»»

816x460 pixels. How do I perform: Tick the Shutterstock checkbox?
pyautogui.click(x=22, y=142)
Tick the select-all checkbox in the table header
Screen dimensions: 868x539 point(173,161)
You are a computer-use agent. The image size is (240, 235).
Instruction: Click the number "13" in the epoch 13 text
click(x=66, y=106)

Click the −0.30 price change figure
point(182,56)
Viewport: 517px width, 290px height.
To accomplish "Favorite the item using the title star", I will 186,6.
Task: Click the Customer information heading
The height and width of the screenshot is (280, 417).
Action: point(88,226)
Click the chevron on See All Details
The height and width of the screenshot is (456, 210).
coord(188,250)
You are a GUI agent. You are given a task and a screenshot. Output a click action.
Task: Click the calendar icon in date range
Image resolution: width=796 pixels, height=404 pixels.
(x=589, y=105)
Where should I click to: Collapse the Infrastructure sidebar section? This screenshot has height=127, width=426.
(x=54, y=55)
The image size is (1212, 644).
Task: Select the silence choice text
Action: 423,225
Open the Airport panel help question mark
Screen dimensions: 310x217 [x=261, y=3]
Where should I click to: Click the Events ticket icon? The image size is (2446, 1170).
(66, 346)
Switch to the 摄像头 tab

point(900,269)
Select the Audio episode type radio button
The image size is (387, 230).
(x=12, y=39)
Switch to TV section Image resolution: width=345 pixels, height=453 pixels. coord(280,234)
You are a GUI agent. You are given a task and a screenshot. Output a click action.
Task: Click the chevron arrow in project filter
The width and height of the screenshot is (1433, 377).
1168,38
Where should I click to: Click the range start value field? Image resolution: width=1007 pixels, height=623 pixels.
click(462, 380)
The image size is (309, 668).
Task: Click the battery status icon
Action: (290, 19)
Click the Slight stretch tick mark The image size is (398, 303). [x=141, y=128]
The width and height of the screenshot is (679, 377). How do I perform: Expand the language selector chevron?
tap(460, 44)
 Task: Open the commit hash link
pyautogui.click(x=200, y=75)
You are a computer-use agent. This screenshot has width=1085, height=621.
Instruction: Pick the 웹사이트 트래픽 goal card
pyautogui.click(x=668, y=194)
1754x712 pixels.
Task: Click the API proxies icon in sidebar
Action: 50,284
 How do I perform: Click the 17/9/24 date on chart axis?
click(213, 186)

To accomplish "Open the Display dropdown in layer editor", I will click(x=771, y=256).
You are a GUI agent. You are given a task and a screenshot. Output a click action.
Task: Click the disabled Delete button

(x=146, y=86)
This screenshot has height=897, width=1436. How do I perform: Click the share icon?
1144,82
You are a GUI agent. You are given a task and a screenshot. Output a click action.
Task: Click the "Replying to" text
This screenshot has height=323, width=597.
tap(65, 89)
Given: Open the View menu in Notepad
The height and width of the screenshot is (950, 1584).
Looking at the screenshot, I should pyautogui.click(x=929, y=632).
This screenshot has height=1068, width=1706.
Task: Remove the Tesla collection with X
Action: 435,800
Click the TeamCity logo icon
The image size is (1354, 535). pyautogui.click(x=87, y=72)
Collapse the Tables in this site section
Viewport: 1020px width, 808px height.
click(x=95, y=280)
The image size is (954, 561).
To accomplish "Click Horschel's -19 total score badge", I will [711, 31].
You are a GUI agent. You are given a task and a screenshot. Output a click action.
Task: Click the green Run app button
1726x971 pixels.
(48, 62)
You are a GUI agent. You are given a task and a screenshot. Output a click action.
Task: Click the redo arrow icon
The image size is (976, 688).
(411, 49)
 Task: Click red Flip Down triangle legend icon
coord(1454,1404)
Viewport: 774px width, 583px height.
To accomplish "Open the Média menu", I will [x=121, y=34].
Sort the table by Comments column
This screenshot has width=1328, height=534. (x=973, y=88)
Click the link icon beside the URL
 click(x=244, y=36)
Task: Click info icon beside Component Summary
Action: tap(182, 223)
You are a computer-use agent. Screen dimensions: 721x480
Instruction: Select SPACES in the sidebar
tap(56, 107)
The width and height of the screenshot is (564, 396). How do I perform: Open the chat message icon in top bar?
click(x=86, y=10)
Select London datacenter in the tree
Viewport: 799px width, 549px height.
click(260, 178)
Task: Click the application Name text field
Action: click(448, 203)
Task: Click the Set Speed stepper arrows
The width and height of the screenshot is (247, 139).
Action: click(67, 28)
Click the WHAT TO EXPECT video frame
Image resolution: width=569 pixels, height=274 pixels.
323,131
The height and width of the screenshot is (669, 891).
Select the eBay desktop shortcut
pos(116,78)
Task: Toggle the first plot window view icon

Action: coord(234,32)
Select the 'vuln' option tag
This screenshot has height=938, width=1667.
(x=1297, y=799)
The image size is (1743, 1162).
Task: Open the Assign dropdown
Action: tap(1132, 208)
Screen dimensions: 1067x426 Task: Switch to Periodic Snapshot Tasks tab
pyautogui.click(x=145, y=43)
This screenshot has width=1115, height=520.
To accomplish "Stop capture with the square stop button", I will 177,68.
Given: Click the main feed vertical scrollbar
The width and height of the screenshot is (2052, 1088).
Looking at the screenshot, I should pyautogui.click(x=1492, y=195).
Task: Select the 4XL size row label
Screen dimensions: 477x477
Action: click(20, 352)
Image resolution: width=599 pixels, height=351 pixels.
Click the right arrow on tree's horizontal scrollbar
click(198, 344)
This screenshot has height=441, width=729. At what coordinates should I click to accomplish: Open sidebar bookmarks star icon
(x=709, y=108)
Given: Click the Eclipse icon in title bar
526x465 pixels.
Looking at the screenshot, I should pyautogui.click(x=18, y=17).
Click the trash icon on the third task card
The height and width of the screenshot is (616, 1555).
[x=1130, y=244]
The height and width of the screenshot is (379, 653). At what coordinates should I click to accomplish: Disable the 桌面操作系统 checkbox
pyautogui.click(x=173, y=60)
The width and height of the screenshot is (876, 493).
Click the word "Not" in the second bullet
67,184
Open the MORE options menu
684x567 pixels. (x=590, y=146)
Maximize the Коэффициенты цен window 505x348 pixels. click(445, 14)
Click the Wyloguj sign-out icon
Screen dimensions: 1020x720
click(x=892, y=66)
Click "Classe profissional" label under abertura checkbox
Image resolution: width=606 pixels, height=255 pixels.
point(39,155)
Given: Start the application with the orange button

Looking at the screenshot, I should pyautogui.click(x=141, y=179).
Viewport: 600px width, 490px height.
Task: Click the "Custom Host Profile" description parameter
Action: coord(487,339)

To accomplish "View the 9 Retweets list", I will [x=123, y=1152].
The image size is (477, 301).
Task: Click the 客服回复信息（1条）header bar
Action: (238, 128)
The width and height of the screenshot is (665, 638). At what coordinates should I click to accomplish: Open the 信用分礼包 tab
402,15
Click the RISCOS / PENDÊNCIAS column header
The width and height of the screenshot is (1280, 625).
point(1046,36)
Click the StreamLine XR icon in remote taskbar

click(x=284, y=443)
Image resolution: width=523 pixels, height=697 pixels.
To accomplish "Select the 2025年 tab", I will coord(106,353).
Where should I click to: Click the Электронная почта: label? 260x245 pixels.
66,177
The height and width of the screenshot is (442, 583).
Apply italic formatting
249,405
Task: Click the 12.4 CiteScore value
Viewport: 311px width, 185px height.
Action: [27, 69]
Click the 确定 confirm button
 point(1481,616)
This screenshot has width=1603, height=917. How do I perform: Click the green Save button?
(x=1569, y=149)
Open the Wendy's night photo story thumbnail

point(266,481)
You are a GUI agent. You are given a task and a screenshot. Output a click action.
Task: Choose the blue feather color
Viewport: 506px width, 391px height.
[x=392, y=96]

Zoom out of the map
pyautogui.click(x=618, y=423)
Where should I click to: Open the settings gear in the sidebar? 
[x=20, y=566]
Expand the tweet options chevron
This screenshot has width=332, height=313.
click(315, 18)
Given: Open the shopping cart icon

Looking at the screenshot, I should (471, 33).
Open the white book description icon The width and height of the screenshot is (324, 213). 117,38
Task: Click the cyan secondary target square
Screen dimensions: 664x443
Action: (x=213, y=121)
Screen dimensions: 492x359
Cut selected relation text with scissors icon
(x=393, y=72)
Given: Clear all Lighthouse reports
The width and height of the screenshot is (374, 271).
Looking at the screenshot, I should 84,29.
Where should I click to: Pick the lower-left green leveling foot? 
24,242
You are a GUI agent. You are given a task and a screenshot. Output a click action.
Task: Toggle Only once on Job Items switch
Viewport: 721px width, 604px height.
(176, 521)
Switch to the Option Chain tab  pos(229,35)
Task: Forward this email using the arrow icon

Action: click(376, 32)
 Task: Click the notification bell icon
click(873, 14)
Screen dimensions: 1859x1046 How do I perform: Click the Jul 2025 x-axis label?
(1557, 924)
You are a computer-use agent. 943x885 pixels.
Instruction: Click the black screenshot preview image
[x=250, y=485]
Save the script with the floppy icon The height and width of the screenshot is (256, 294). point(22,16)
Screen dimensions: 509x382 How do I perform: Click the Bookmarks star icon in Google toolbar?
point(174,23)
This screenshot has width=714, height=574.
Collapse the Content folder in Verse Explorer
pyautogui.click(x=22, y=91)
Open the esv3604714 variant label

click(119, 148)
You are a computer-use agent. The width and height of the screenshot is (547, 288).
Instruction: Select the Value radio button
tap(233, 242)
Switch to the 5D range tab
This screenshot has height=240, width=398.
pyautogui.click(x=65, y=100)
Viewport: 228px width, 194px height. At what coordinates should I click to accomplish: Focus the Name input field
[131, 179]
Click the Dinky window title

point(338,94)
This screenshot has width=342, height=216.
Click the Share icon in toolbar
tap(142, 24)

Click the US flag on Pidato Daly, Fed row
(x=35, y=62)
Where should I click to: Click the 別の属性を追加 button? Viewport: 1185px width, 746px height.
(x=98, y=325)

««

> _REQUIREMENT_: Starting at the beginning of the records and stopping after the line that contains "(x=589, y=105)", write those lines out again with "checkbox" swapped for "check box" and everything else left unchanged.

> _ANSWER IN FULL_:
816x460 pixels. How do I perform: Tick the Shutterstock check box?
pyautogui.click(x=22, y=142)
Tick the select-all check box in the table header
Screen dimensions: 868x539 point(173,161)
You are a computer-use agent. The image size is (240, 235).
Instruction: Click the number "13" in the epoch 13 text
click(x=66, y=106)

Click the −0.30 price change figure
point(182,56)
Viewport: 517px width, 290px height.
To accomplish "Favorite the item using the title star", I will 186,6.
Task: Click the Customer information heading
The height and width of the screenshot is (280, 417).
Action: point(88,226)
Click the chevron on See All Details
The height and width of the screenshot is (456, 210).
coord(188,250)
You are a GUI agent. You are given a task and a screenshot. Output a click action.
Task: Click the calendar icon in date range
Image resolution: width=796 pixels, height=404 pixels.
(x=589, y=105)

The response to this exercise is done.